As cyberattacks have disrupted transportation in the US, hospital services in Ireland, and food operations in Australia and North America — all reported within the last 30 days — organizations are working overtime on damage control while attempting to mitigate vulnerabilities in their IT systems.
“We all know, but still pay insufficient attention to, the frightening scenario of a comprehensive cyber attack, which would bring a complete halt to the power supply, transportation, hospital services, our society as a whole” — Klaus Schwab, World Economic Forum
JBS, the world’s largest meat producer and second largest food producer on the planet, is the latest victim of a major cyberattack that shut down IT operations on Monday.

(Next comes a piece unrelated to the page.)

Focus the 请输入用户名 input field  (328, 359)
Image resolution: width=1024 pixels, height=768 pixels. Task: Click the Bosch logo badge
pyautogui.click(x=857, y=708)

According to multiple reports, “Brazil’s JBS SA has informed the US government that a ransomware attack against the company that has disrupted meat production in North America and Australia originated from a criminal organization likely based in Russia.”
Ransomware coming from Eastern Europe has also been attributed to the Colonial Pipeline attack in the US and the cyberattack on Ireland’s Health Service Executive (HSE) — both occurring in May.
Due to yesterday’s ransomware attack, JBS “has stopped livestock slaughter at its plants in several US states,” according to Reuters.
“You will eat much less meat. An occasional treat. Not a staple. For the good of the environment and our health” — World Economic Forum’s “8 Predictions for the World in 2030”
A little over a month prior to yesterday’s ransomware attack on the world’s biggest meatpacker, JBS acquired Europe’s third-largest plant-based food producer, Vivera, for a sum of $530 million (€341 million), according to a press release from the Netherlands-based Vivera Foodgroup, published on April 19, 2021.
JBS, which specializes in meatpacking and is a partner of the World Economic Forum (WEF), has entered the plant-based food space, which will allow the company to produce both alternative and traditional protein products.
Alternative proteins involve “purely plant‑based alternatives, products based on insects and other novel protein sources, and the application of cutting‑edge biotechnology to develop cultured meat,” according to the World Economic Forum’s white paper on alternative proteins published in January, 2019.
The WEF white paper adds, “Innovation in traceability and labelling for both alternative‑and traditional‑protein products […] involving distributed ledgers and embedded microchips, present exciting opportunities to improve transparency and communicate to consumers the multiple impacts of different food types.”
An anticipated cyber pandemic
For over a year, the World Economic Forum has been anticipating what it calls a cyber pandemic, and the globalist think tank will stage a simulated supply chain attack simulation on July 9.
“The COVID-19 crisis would be seen in this respect as a small disturbance in comparison to a major cyber attack” — Klaus Schwab, World Economic Forum
With cyberattacks on the increase, WEF Founder and Executive Chairman Klaus Schwab warned last year about “the frightening scenario of a comprehensive cyber attack, which would bring a complete halt to the power supply, transportation, hospital services, our society as a whole,” and his words are proving to be highly prophetic a year later.
“The COVID-19 crisis would be seen in this respect as a small disturbance in comparison to a major cyber attack,” Schwab added.
According to the WEF, COVID-19 was known as an anticipated risk, and so is its digital equivalent.
What’s more, “A cyber attack with COVID-like characteristics would spread faster and farther than any biological virus. Its reproductive rate would be around 10 times greater than what we’ve experienced with the coronavirus,” according to the video below.
Ransomware ‘quickly becoming a national emergency’
Last December, US Cybersecurity and Infrastructure Security Agency (CISA) Acting Director Brandon Wales testified before Congress that ransomware was “quickly becoming a national emergency.”
“As a general rule, we have recommended against paying ransom, in part because it furthers the business model” — Brandon Wales, CISA
According to Wales, organizations that pay out ransom are exacerbating the problem by furthering the ransomware business model.
“As a general rule, we have recommended against paying ransom, in part because it furthers the business model.”
“Ransomware is not going away as long as the business model is viable — as long as ransomware operators can do it,” he added.